[Page and screen pointing data]
****************************************
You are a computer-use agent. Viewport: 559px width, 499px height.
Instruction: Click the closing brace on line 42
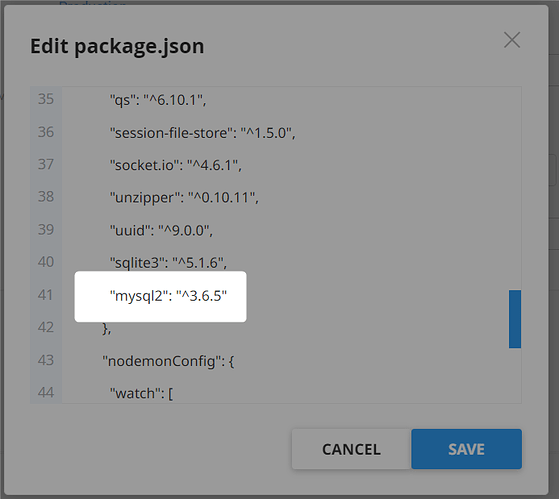(x=107, y=328)
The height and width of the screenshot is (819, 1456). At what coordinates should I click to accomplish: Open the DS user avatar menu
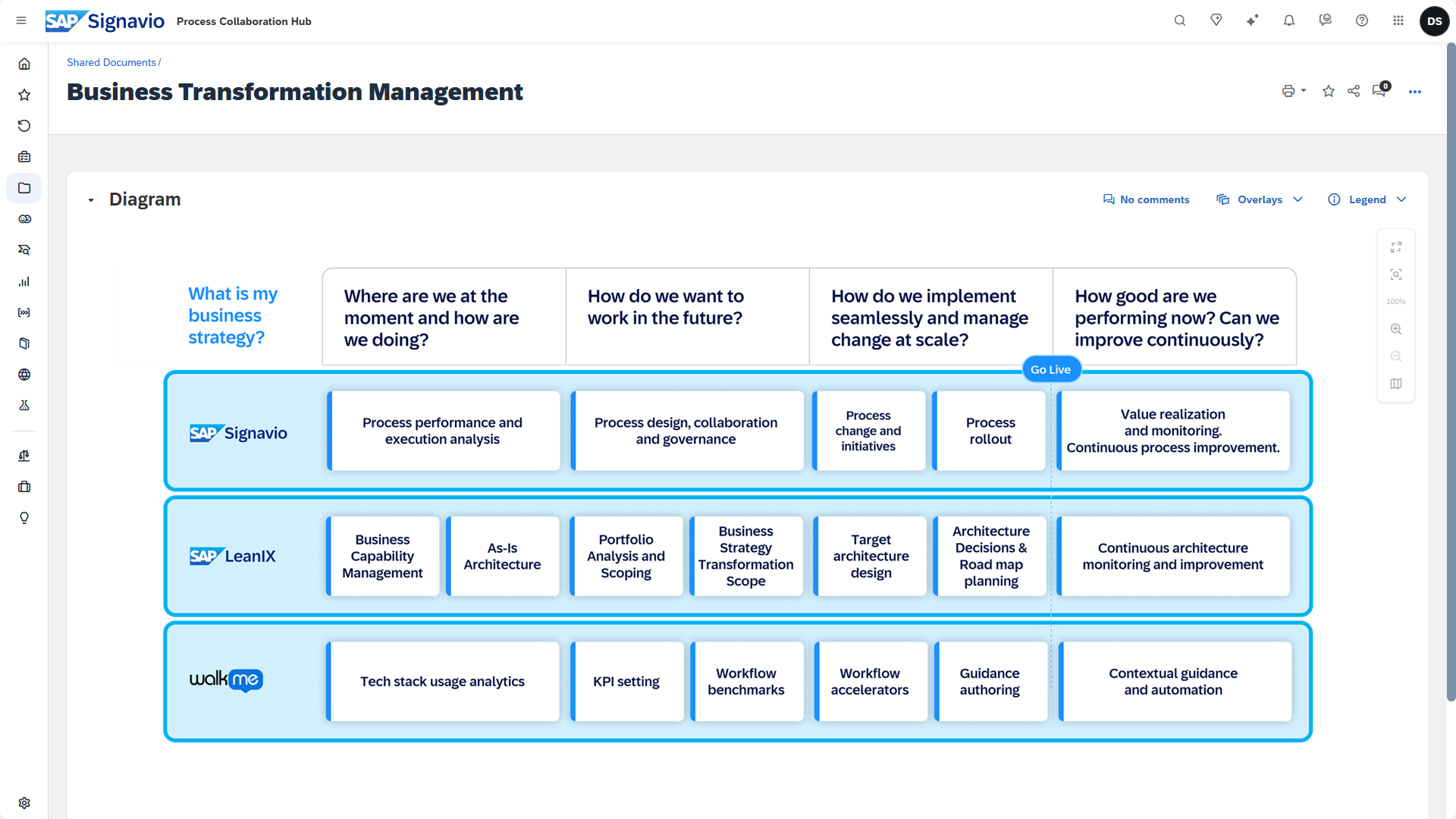[x=1435, y=20]
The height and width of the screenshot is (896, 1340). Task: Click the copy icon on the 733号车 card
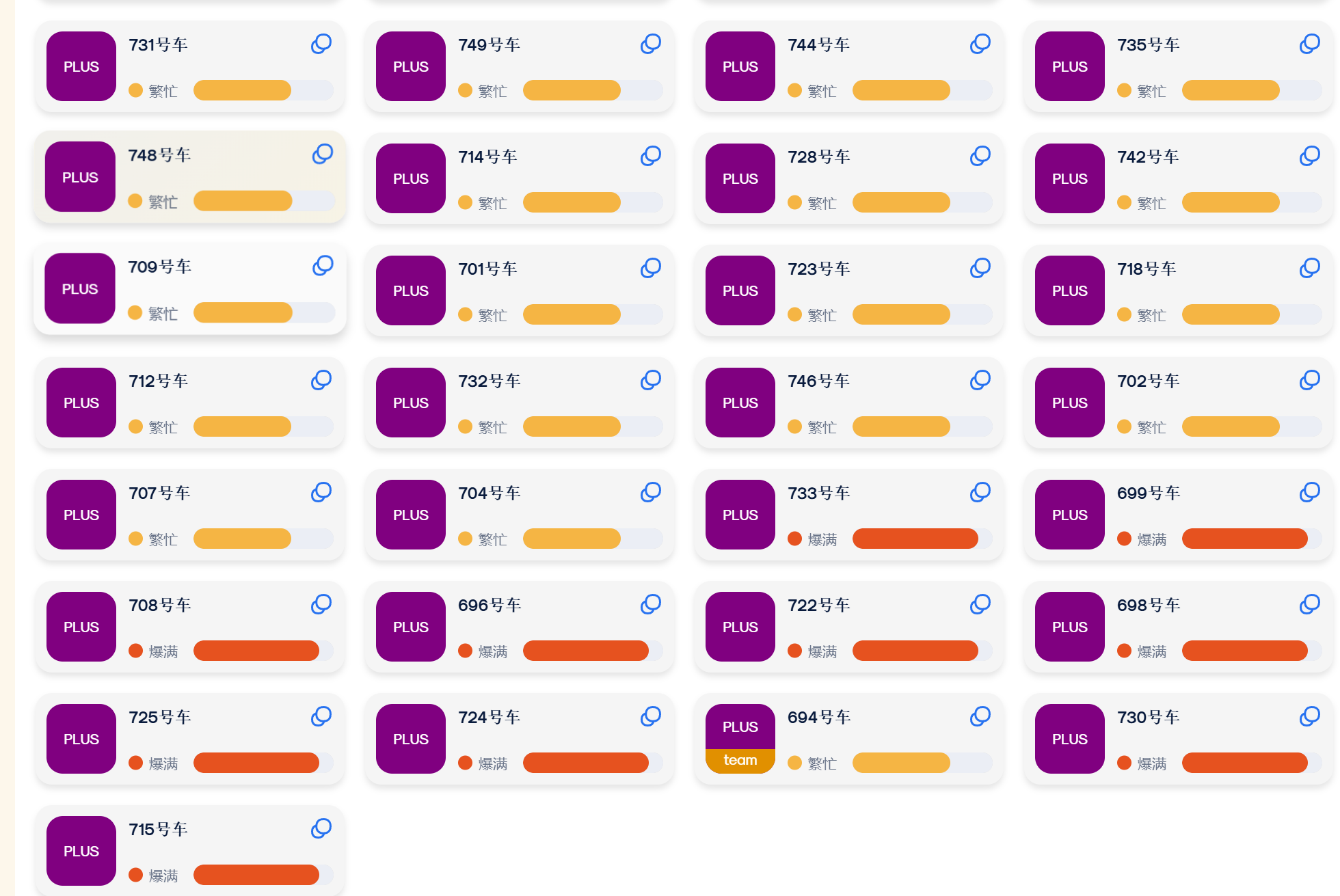pyautogui.click(x=980, y=493)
****************************************
Objective
How many lines of the data above contain the string "screenshot", with case counting? Reply with the number alone.

Answer
2